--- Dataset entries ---
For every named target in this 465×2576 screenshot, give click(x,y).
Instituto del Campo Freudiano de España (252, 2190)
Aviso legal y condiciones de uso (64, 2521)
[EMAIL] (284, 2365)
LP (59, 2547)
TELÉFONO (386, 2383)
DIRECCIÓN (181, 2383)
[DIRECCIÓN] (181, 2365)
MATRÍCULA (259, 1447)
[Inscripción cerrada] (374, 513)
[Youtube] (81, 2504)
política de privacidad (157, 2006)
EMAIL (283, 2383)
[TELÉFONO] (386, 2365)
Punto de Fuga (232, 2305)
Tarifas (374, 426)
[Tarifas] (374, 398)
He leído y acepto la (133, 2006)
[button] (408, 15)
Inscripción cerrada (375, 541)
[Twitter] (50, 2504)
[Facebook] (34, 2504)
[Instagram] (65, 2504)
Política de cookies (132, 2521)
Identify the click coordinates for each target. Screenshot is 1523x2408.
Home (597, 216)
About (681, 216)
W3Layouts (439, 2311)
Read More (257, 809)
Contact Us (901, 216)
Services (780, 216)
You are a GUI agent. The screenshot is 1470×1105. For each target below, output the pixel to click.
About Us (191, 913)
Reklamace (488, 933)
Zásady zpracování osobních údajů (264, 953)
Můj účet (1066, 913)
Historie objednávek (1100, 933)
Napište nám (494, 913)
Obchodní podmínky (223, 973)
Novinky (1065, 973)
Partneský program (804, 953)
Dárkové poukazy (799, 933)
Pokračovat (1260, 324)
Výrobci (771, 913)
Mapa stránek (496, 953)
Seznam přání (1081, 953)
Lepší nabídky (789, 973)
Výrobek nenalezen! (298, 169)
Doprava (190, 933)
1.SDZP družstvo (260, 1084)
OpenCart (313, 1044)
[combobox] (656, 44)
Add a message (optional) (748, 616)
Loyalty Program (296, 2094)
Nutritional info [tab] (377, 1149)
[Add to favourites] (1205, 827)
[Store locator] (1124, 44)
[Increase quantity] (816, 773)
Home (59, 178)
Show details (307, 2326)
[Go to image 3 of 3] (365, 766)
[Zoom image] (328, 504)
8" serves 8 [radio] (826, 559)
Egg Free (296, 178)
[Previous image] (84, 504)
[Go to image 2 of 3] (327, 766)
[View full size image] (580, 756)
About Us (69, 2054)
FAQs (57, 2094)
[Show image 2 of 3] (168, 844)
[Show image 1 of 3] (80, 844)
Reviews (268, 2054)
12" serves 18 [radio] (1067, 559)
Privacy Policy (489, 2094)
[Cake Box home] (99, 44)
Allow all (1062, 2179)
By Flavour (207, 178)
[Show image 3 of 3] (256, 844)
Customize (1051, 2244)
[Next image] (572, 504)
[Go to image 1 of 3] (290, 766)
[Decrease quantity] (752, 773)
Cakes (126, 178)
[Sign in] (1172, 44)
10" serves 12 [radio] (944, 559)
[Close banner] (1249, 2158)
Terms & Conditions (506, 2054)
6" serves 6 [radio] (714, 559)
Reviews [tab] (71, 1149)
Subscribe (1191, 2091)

--- PROBLEM ---
Start with the line above that contains "Inscripción cerrada (375, 541)" and stop after the line that contains "Můj účet (1066, 913)". Output those lines exactly, and only those.

--- TASK RESULT ---
Inscripción cerrada (375, 541)
[Twitter] (50, 2504)
[Facebook] (34, 2504)
[Instagram] (65, 2504)
Política de cookies (132, 2521)
Identify the click coordinates for each target. Screenshot is 1523x2408.
Home (597, 216)
About (681, 216)
W3Layouts (439, 2311)
Read More (257, 809)
Contact Us (901, 216)
Services (780, 216)
You are a GUI agent. The screenshot is 1470×1105. For each target below, output the pixel to click.
About Us (191, 913)
Reklamace (488, 933)
Zásady zpracování osobních údajů (264, 953)
Můj účet (1066, 913)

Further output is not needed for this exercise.